# Moving to Dubai in January - looking to meet new people



## Jay_Dee (Dec 5, 2011)

Hi,

I'm a 28 yo guy moving to Dubai in mid January to work as a Copywriter for the Landmark Group. I know a couple of people out there already (an old school friend who i haven't seen for years, and a friend of a friend who i've never met, but i've spoken to on Facebook), but i'd like to build up a small network of people (male + female) who would be up for meeting up at some point when i've arrived. 

I've never been to Dubai before and i'm aware that it's very different to the UK, so if anyone wants to meet up, i'm sure it would make my transition into the Dubai lifestyle much easier and hopefully i'll make some great new friends too  

I'm into all-sorts of things, so if you're into your sport, football (watching and playing), music, films, shopping, going out etc etc, give me a shout. 

As of yet i don't know where i'll be living. I'm being put up in a hotel for a while until i find something, but hopefully i'll have something more permanent lined up soon. 

Hope to speak soon.

James


----------



## AB-Fit (Oct 10, 2011)

Hey man welcome to the forums. Not been out here long myself and can sometimes be hard to meet new people. There is a Facebook group called Thursday night drinks - Dubai that is made up from people from these forums for a chance to meet up with people in the same boat so I'd recommend finding that. 

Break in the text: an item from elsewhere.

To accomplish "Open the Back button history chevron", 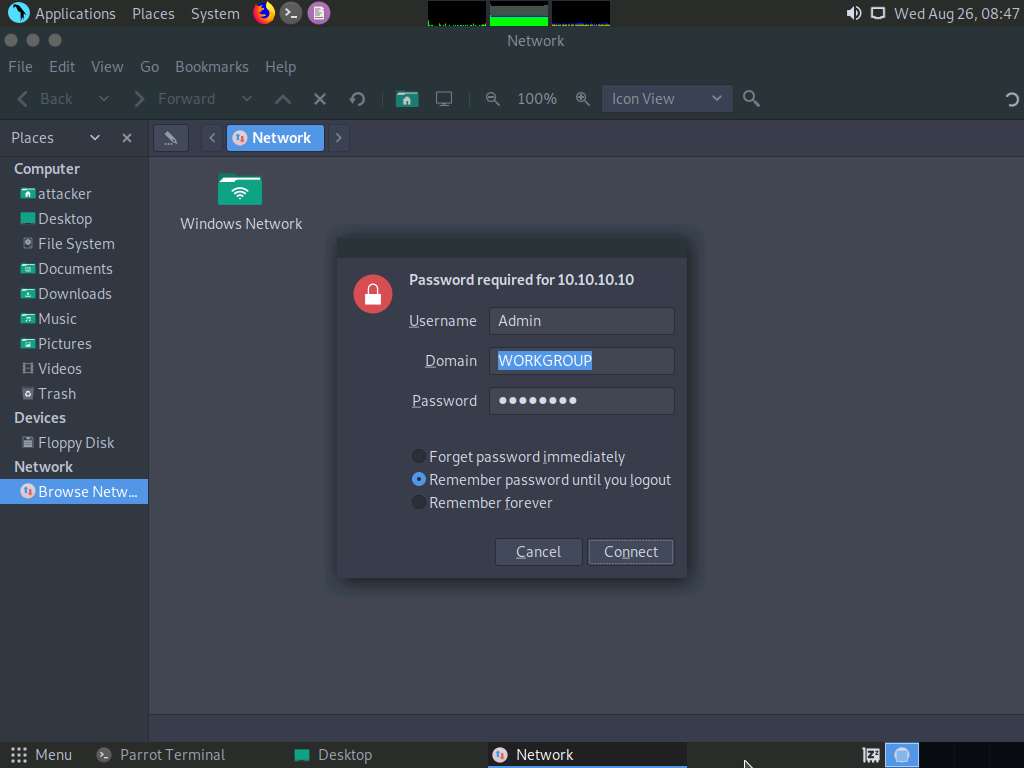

Myself I've been out here 5 weeks and just looking to increase my social circle as sometimes it can be a lonely place! I'm working as a personal trainer out here (male, 26) and looking to get to know guys/girls of similar age who like to go out to bars etc.

You'll need 5 forum posts to send/receive messages on here by the way


----------



## Jay_Dee (Dec 5, 2011)

Cheers mate, 

I'll give that Facebook group a go.... how are you finding life in Dubai?


----------



## Gilly Bean (Nov 28, 2011)

Jay_Dee said:


> Cheers mate,
> 
> I'll give that Facebook group a go.... how are you finding life in Dubai?


Hello Jay Dee, 

We could be working together at Landmark, I've been hired as a Project Manager. 

Let's meet for drinks. 


GB/


----------



## Jay_Dee (Dec 5, 2011)

Hi Gilly Bean,

Ah, excellent. So what projects and types of work will you be managing? When do you start work there and when do you plan to move out there?

Would love to meet for drinks, though i'm probably not going to be in Dubai until mid January. 

Have you been to Dubai before? 

James


----------



## AB-Fit (Oct 10, 2011)

Jay_Dee said:


> Cheers mate,
> 
> I'll give that Facebook group a go.... how are you finding life in Dubai?


To be honest it's been pretty mental and the time has flown by. Been busy working and then when out of work have been playing sport or out for drinks so not been too much down time. But when you do have free time I've found it a bit dull without internet or decent TV but that's not been often to be honest. 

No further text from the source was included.